Thermal expansion in a crystal may be completely described from a phenomenological point of view by a second rank tensor whose elements are defined by

λ_ij=(∂l_ij/∂T)_σ

Or

ε_ij=(∂e_ij/∂T)_σ

Where the l_ij and the e_ij are the elements of the linear Lagrangian and Eulerian strain tensors respectively. These λ_ij and ε_ij have been formulated in terms of crystal cell parameters. For example, for a monoclinic crystal the λ_ij are of the form:

λ₁₁(T) = 1/a₀sinβ₀ d[a(T)sinβ(T)]/dT ,

λ₁₃(T) = ½ (1/a₀sinβ₀ d[a(T)cosβ(T)]/dT - cotβ₀/c₀ dc(T)/dT) ,

λ₂₂(T) = 1/b₀ db(T)/DT ,

and

λ₃₃(T) = 1/c₀ dc(T)/dT

where a₀, b₀, c₀, and β₀ are the crystal’s cell parameters at some reference temperature T₀. By expressing the crystal cell parameters as power series expansions in the temperature, thermal expansion coefficients have been computed for indialite (hexagonal cordierite), emerald and beryl and for the clinopyroxenes: diopside, hedenbergite, jadeite, ureyite, acmite, and spodumene.
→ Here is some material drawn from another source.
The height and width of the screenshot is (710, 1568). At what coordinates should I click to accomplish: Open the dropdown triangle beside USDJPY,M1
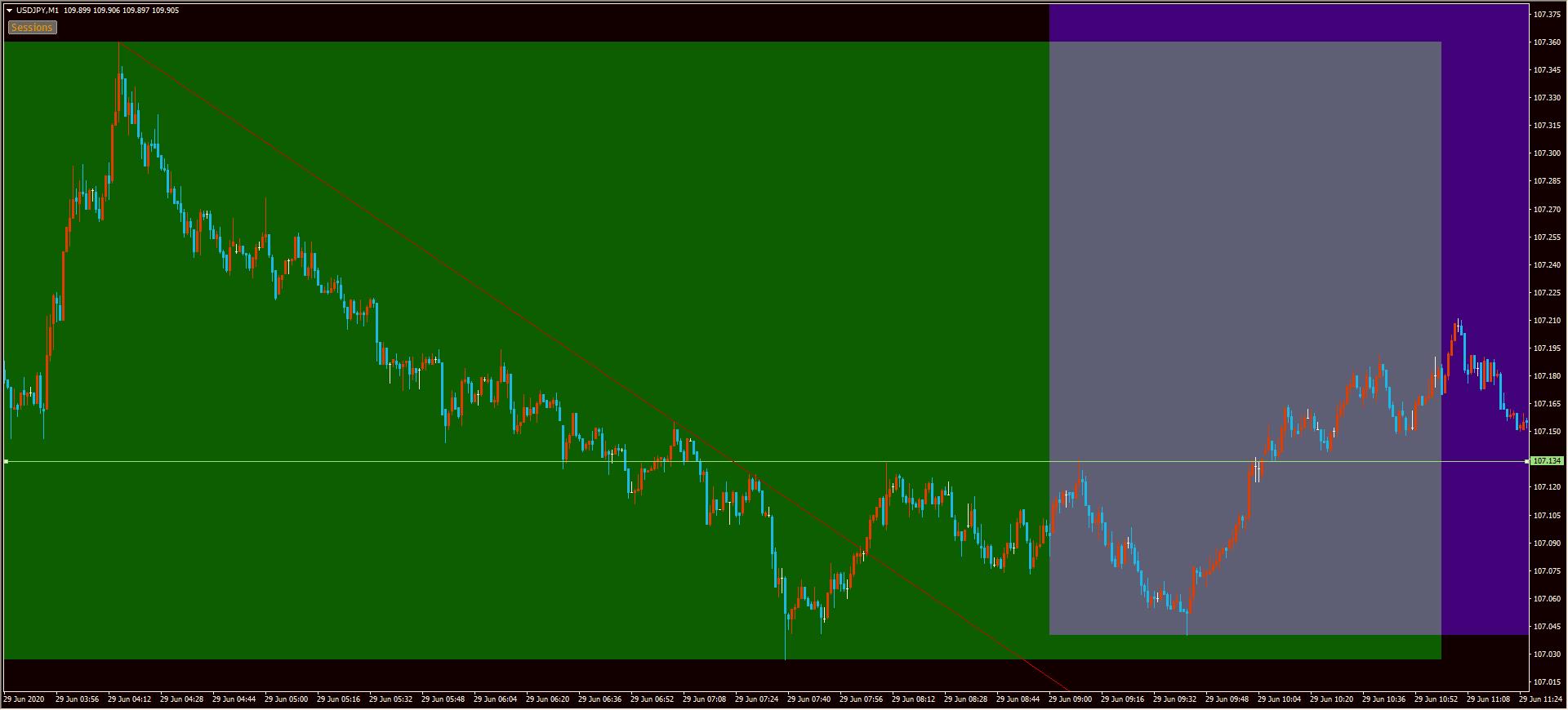point(9,11)
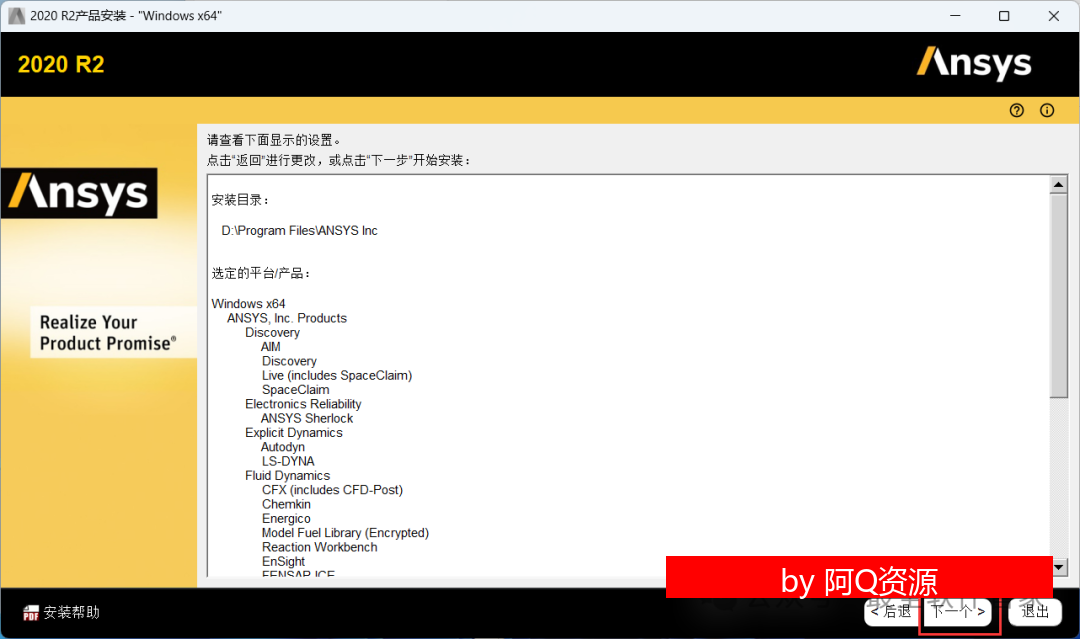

The extended Grüneisen equation has been used to further examine the nature of the thermal expansion in emerald, beryl, and diopside.

The crystal structures of the synthetic clinopyroxenes CaCoSi₂O₆ (cobalt diopside) and CaNiSi₂O₆ (nickel diopside) have also been determined.